▶ **Your task**:
Everything below from the line with "The width and height of the screenshot is (1456, 813)." to the last line, both included, is to be written out exactly, with nothing added.

▶ **Entries shown**:
•••

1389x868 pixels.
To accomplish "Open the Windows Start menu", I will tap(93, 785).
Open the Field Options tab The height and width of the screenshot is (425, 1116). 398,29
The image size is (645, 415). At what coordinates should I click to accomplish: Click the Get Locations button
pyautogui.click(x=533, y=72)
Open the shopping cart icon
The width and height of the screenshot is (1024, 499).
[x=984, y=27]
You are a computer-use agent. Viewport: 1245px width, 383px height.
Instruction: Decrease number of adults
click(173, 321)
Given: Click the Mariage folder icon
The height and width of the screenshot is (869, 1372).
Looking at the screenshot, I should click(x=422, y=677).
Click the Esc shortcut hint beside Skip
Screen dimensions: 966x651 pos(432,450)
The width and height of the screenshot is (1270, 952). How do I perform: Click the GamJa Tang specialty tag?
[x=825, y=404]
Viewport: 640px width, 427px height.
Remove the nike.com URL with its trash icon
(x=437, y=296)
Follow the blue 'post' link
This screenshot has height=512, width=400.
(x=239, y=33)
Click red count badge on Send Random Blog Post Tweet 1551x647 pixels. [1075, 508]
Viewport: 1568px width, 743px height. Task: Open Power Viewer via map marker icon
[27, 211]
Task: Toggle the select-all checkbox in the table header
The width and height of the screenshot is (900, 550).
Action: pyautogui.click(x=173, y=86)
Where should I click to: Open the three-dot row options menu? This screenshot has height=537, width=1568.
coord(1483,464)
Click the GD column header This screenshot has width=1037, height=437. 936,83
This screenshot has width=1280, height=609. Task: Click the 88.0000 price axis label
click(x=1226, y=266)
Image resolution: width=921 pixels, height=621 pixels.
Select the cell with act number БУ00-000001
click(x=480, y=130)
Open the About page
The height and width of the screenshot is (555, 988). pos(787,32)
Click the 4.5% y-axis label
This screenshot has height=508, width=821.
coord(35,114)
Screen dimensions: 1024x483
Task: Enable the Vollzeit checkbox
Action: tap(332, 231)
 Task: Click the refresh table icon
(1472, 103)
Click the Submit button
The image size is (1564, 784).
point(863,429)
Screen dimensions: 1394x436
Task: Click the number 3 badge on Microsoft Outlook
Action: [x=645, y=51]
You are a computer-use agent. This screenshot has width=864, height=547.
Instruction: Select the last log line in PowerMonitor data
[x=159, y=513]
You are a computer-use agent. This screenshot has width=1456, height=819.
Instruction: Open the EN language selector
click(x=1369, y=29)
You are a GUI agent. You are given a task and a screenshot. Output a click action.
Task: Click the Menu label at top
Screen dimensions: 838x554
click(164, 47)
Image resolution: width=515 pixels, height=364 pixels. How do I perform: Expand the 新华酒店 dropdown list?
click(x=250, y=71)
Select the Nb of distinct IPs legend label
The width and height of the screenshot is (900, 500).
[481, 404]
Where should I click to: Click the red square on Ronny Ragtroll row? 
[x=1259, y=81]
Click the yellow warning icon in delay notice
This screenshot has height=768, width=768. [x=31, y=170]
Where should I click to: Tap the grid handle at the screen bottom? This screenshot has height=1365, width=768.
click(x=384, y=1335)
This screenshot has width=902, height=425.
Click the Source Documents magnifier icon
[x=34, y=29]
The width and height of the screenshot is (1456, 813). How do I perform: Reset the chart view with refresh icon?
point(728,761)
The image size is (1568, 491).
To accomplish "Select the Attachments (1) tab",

•••

▶ **Result of the task**:
The width and height of the screenshot is (1456, 813). How do I perform: Reset the chart view with refresh icon?
point(728,761)
The image size is (1568, 491).
To accomplish "Select the Attachments (1) tab",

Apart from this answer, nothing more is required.